The International Women’s Day 2021 theme – ‘Women in leadership: Achieving an equal future in a COVID-19 world.’ – The theme celebrates the tremendous efforts by women and girls around the world in shaping a more equal future and recovery from the COVID-19 pandemic.
Besides all other aspects of women’s achievements, International Women’s Day also aims to empower women worldwide in the domain of healthcare.
International Women’s Day and Healthcare
This year, let us turn attention to these top issues concerning women’s health –
Cancer – Cervical cancer and breast cancer are the two most common types of cancer prevalent among women.

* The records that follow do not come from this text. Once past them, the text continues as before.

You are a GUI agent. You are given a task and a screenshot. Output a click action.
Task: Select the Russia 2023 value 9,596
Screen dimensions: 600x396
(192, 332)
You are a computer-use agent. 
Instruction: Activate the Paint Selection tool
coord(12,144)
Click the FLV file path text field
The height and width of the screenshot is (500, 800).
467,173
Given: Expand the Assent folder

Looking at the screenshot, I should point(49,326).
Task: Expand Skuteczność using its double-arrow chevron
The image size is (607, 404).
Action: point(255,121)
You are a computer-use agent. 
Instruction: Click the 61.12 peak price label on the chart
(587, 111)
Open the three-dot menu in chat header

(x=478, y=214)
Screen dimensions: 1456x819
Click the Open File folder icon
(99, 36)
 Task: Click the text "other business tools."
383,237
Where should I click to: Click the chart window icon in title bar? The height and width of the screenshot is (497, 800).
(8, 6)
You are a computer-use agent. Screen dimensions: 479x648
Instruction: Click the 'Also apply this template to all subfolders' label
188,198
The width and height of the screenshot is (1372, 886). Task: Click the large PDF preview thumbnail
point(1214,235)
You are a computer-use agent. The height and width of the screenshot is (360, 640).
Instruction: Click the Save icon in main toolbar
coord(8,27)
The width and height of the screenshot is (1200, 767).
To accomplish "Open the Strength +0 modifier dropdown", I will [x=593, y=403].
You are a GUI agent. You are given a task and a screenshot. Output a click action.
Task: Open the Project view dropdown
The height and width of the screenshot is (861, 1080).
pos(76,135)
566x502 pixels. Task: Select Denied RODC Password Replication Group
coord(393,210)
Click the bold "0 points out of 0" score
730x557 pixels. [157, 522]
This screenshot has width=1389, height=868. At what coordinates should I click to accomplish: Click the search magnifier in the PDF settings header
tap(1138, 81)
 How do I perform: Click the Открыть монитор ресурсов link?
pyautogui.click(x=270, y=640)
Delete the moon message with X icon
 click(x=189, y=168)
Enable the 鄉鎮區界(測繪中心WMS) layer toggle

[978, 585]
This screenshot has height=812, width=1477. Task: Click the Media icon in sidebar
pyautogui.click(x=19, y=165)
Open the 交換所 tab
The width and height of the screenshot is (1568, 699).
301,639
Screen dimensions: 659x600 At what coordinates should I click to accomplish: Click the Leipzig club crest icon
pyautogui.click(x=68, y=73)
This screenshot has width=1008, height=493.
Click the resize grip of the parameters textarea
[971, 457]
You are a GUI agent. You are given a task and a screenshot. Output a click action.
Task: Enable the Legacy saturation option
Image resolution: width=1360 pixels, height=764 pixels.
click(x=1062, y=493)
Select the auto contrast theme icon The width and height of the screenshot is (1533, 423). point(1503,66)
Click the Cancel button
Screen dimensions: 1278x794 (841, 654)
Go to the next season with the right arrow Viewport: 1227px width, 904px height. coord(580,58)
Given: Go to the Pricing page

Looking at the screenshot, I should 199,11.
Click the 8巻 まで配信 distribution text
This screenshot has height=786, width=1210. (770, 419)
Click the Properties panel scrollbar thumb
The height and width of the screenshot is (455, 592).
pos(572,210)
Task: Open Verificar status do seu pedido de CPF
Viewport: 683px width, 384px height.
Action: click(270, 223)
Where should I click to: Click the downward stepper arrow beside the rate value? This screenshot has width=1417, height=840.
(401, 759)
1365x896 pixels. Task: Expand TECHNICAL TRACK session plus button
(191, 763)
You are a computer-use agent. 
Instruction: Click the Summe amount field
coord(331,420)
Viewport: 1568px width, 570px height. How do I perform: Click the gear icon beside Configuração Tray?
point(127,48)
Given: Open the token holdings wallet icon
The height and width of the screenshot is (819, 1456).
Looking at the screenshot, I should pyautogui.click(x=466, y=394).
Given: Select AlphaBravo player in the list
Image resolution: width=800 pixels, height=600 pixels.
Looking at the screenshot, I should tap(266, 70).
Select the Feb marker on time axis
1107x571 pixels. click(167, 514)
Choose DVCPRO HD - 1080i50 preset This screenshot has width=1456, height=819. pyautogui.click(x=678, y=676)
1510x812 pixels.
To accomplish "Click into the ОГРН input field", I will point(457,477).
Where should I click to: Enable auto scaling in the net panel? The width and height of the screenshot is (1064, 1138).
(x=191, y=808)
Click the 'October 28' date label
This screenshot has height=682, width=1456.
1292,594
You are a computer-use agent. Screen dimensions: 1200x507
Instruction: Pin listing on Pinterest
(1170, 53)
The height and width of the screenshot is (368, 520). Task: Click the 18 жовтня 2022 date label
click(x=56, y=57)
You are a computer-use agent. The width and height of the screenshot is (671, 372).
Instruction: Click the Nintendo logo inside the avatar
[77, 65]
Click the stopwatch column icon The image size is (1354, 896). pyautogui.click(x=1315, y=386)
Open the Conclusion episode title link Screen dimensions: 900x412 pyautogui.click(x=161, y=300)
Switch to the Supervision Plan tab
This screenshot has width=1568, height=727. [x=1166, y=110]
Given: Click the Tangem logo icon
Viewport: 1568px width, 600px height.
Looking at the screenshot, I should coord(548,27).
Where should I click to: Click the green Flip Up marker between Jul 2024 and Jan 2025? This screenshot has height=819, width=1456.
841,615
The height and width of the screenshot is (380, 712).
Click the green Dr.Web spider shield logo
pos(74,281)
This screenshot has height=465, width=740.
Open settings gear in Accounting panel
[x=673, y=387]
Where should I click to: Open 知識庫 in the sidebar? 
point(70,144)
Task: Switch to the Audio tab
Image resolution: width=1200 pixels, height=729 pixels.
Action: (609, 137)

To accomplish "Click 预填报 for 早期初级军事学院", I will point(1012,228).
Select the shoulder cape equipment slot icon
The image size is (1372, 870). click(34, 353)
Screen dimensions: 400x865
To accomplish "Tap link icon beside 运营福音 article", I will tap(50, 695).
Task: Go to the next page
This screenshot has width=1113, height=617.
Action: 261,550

Early detection of these diseases is the key to ensuring good health and safe recovery. The recent global statistics show that each year nearly half a million of the female population worldwide die from cervical and breast cancers. The majority of deaths take place in middle and low-income countries, where prevention, treatment, and screening are almost non-existent.
Maternal Health – Several women have benefitted from improvements in healthcare during childbirth and pregnancy. However, unfortunately, these benefits have not reached everywhere. In 2013, reportedly, 3Lakhs women died from childbirth and pregnancy-related complications. Most of these deaths could have been averted only if women and families had access to proper family planning and some basic healthcare services.
Mental Health – Research shows that women are more likely to experience mental health problems, like depression and anxiety. In fact, depression is the most common of all mental health issues affecting women, often leading to suicide – another major cause of death among elderly women, below 60 years. Therefore, it is important to help sensitize women to various mental health conditions and provide them with the confidence to seek help.
Non-communicable Diseases – An estimated 4.7 million women died in 2012 from non-communicable diseases – obesity, alcohol abuse, tobacco and drugs – before the age of 70. Most of these cases were reported in middle and low-income countries. Helping young women and girls adopt healthy lifestyle changes is the key to a healthy and long life.